- Aim of the exercise -
Having read the entries, repeat all of them exactly.

(Saved data entries)
········

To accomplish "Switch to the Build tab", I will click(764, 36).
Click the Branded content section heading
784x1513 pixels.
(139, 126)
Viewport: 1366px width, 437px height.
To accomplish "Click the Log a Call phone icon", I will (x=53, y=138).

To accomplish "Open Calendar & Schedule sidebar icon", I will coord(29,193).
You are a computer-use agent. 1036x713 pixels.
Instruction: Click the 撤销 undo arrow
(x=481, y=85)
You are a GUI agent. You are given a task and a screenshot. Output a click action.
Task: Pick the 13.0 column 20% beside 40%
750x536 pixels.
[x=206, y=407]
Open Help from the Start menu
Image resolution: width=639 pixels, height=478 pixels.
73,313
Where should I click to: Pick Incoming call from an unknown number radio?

········

- Exercise output -
To accomplish "Switch to the Build tab", I will click(764, 36).
Click the Branded content section heading
784x1513 pixels.
(139, 126)
Viewport: 1366px width, 437px height.
To accomplish "Click the Log a Call phone icon", I will (x=53, y=138).

To accomplish "Open Calendar & Schedule sidebar icon", I will coord(29,193).
You are a computer-use agent. 1036x713 pixels.
Instruction: Click the 撤销 undo arrow
(x=481, y=85)
You are a GUI agent. You are given a task and a screenshot. Output a click action.
Task: Pick the 13.0 column 20% beside 40%
750x536 pixels.
[x=206, y=407]
Open Help from the Start menu
Image resolution: width=639 pixels, height=478 pixels.
73,313
Where should I click to: Pick Incoming call from an unknown number radio?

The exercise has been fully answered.